Play the video above to see these stories on AZ Illustrated Politics for Friday, May 23:

AZ Illustrated Politics included an interview with Republican gubernatorial candidate Frank Riggs.

Frank Riggs, a Republican candidate for governor, served three terms in Congress, representing California's First Congressional District. His top priorities are education and public safety, and he said the next governor needs to be aware that the state is not financially stable.

"The next governor is going to inherit our own version of a fiscal cliff," he said. That's because the state put off some debt payments to make it through the recession, and still has a structural budget deficit.

"I want to be cognizant of that and I want to be sure we build prudent reserves to pay down that long term debt that is the result of some pretty exraordinary measures that the governor had to implement to deal with the recession," he said.

To do that, he would like to reform the tax code by eliminating corporate welfare and special interest tax breaks, and move the state to a sales tax.

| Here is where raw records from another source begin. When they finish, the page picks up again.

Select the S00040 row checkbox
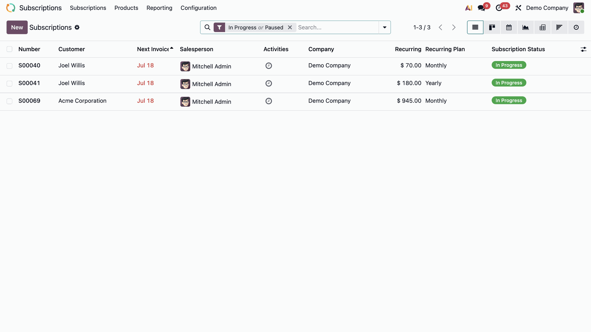The width and height of the screenshot is (591, 332). (10, 66)
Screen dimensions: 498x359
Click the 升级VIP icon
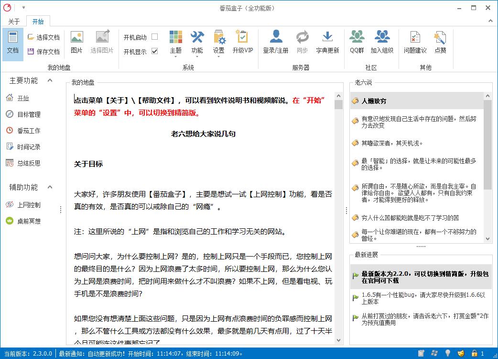click(242, 37)
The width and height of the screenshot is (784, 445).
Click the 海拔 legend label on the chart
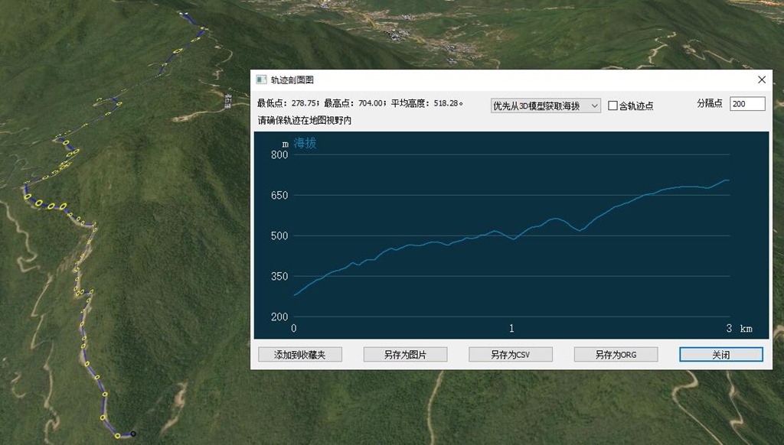(305, 143)
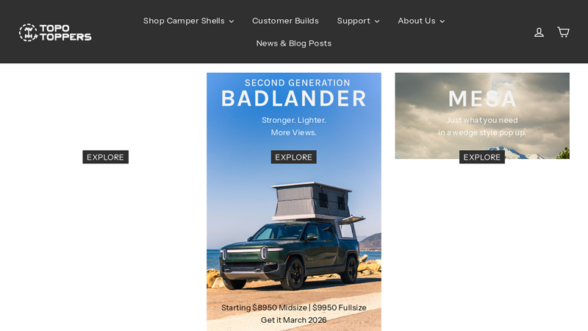Select the About Us menu label
This screenshot has height=331, width=588.
click(x=416, y=21)
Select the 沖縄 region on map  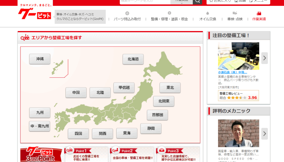40,59
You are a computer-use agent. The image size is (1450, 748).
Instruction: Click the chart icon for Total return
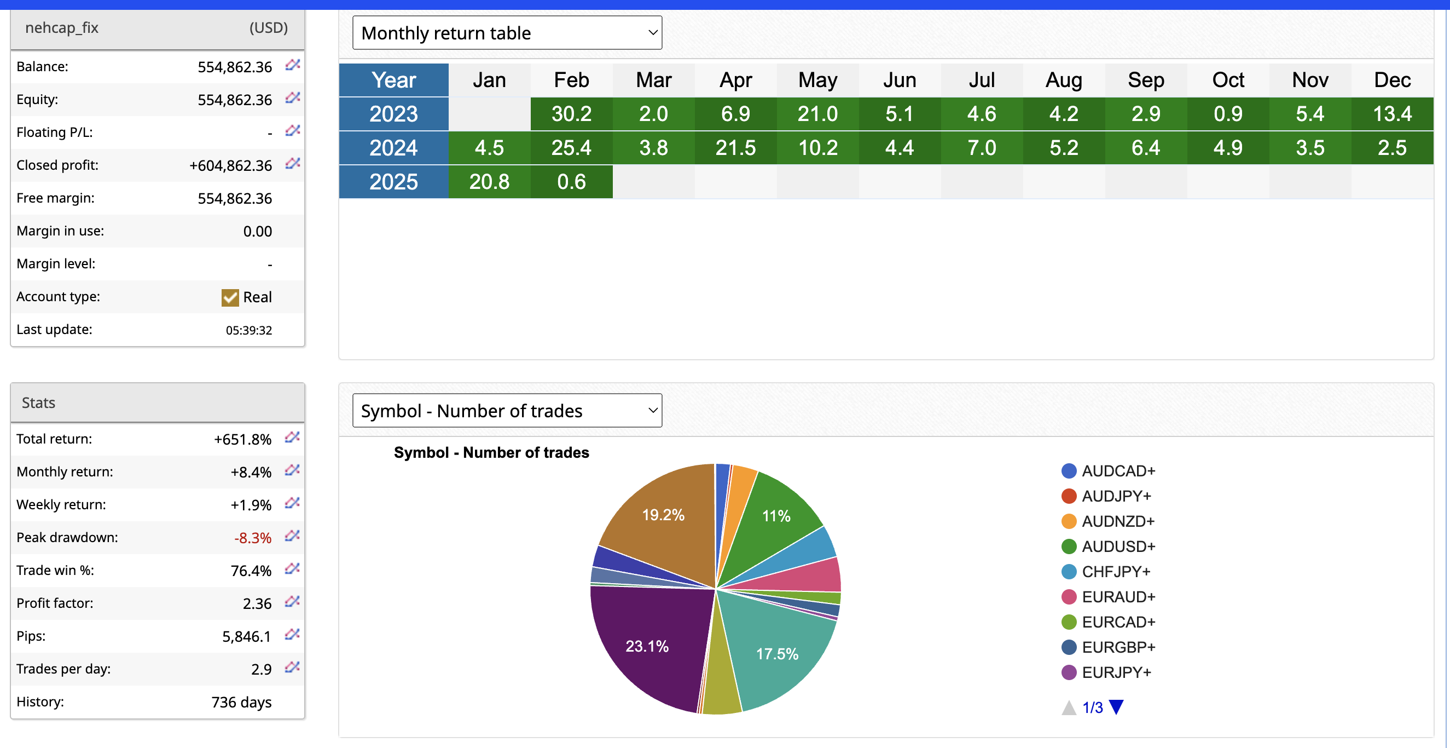[x=292, y=438]
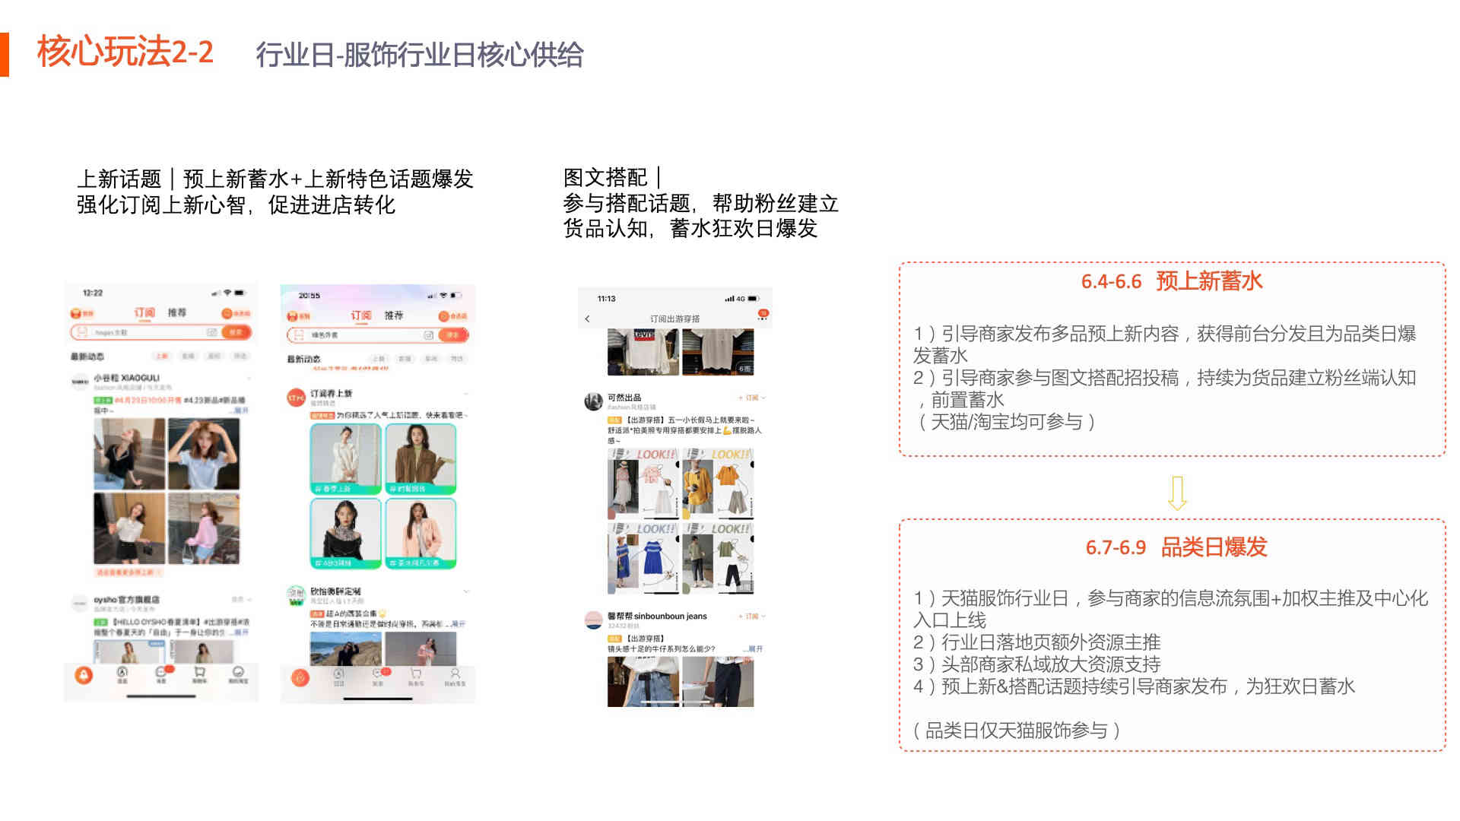1460x821 pixels.
Task: Open yellow shirt LOOK!! outfit thumbnail
Action: click(718, 483)
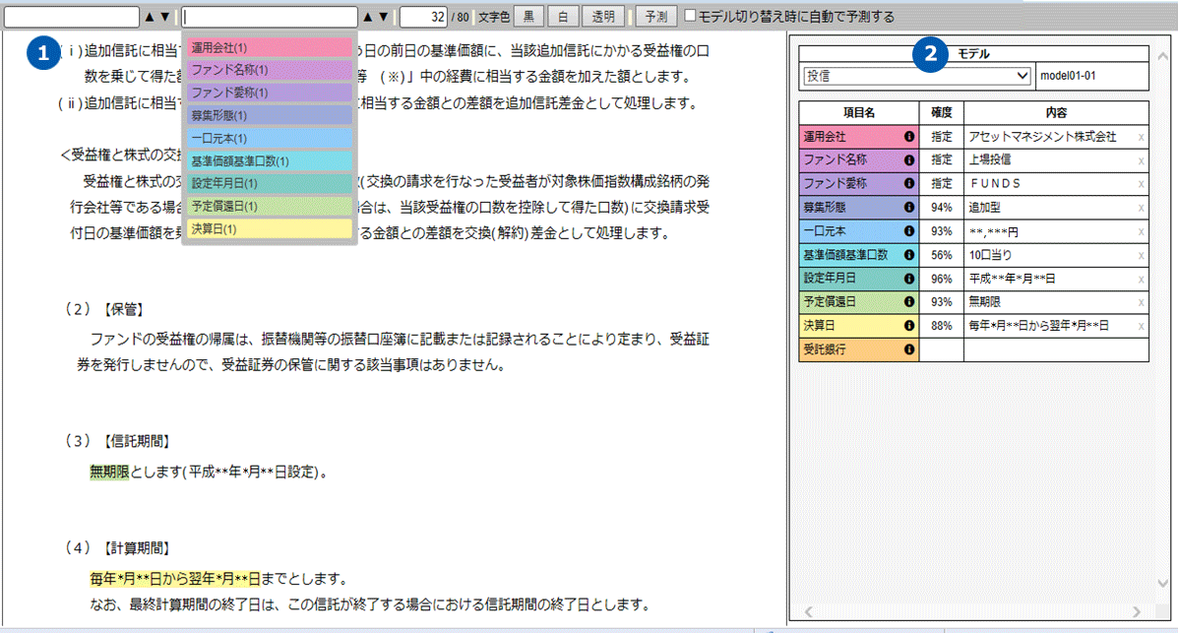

For the AZ Illustrated Politics Roundtable, host Jim Nintzel sat down with Hispanic Chamber of Commerce President and CEO Lea Márquez Peterson and Arizona Education Network President Ann-Eve Pedersen to talk about the political news of the week. Topics included:

CITY MANAGER RICHARD MIRANDA RETIRES: Tucson City Manager Richard Miranda announced Friday he was stepping down as of July 31. Pedersen said Tucson has a steady turnover of city managers, so it’s not unusual that Miranda last only three years. She said his departure might reignite the debate over a “strong mayor” system of government. Peterson said Miranda had been active in the community and he would be missed.

CITY LOSES LEGAL BATTLE: A Pima County judge recently sanctioned the city of Tucson for failing to turn over public records related to the collapsed deal between the city and Grand Canyon University regarding the sale of El Rio Golf Course. Pedersen said the city had a record of poor negotiations on land deals and the missing records could be revealing. Peterson said the city botched the negotiations with the private university and suffered a black eye on the public-relations front.

CONGRESSIONAL CANDIDATE’S COMMENTS: Congressional District 1 candidate Gary Kiehne got national attention this week after suggesting that 99 percent of mass shooters were Democrats. After the comments went viral, Kiehne apologized for getting his facts wrong, but one of his opponents in the Republican primary, Arizona House Speaker Andy Tobin, called on him to get out of the race. Pedersen said that all of the Republican candidates in that race had made outrageous statements and the winner was Congresswoman Ann Kirkpatrick, the Democrat who now holds the seat. Peterson said Kiehne’s comments did not reflect well on him and that none of the GOP candidates had done much to reach out to the Tucson Hispanic Chamber of Commerce.